January 11, 2018  /   No Comments

Demand for contractors dipsThe overall vacancy numbers for contract roles dipped by 9% in November 2017, while demand for permanent professionals remained largely stable, a study of recruitment firms confirms.

New survey data from the Association of Professional Staffing Companies (APSCo) reveals that demand for contractors decreased across every one of the trade association’s core sector groups during November 2017. Vacancies within engineering, for example, slipped by just 2%, while demand within IT, finance and marketing fell more significantly (by 9%, 9% and 24%, respectively).

While new openings for permanent roles increased by just 0.4% in the same period, the number of professionals placed that month increased by 7% year-on-year.
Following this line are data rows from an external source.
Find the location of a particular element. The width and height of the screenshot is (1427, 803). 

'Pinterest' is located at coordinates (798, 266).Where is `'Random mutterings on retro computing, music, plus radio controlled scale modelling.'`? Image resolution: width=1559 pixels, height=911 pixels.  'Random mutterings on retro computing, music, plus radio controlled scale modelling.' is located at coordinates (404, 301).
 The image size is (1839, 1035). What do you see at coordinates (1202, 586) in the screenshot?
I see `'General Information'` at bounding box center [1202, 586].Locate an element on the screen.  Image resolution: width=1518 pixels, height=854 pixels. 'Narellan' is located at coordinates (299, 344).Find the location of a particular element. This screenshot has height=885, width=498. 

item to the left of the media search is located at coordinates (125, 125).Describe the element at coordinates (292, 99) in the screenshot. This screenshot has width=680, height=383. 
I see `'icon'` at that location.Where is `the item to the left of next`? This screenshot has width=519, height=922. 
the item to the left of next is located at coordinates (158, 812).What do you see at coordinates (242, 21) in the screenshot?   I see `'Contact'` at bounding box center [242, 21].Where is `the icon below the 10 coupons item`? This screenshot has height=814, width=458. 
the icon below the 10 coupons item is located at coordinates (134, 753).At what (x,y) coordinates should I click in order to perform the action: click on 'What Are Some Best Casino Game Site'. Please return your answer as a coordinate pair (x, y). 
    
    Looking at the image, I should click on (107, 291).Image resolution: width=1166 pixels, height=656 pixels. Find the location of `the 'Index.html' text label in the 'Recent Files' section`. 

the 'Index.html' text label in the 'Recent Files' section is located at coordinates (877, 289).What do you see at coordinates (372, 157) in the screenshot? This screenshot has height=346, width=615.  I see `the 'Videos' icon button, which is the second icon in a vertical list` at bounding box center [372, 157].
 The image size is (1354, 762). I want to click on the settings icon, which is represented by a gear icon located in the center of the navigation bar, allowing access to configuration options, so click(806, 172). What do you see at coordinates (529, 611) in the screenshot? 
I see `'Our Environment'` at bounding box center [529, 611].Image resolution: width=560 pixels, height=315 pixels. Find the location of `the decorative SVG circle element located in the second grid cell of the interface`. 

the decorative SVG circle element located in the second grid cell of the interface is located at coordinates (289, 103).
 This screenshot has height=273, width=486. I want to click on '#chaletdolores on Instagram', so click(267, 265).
Much of this strength can be attributed to the finance and engineering sectors (where placements increased by 19% and 6%, respectively).

This data coincides with reports that professional talent is becoming more difficult to find due to Britain’s decision to leave the EU, and suggests that employers are trying to hold on to the skills and talent they need as a result.

The overall number of contractors out on assignment, meanwhile, dipped by 11% during the same period. This can largely be attributed to a 33% year-on-year fall in IT professionals working on a contract basis during this time.

Despite this overall dip, the number of contractors out on assignment within engineering and finance increased year-on-year in November 2017 (by 9% and 2%, respectively).

APSCo’s data also reflects the 64,000 decrease in full-time self-employment, as reported by the Office for National Statistics in December 2017.

Ann Swain, Chief Executive of APSCo, commented: “This time last year, we reported that permanent vacancies were flatlining amid uncertainty around Brexit. However, today it seems that employers are more concerned about an exodus of talent than a demise in demand, as was previously feared.”

“As a result, businesses are moving away from the contingent workers that they leaned on in times of greater uncertainty and locking in the talent they need to thrive in 2018.”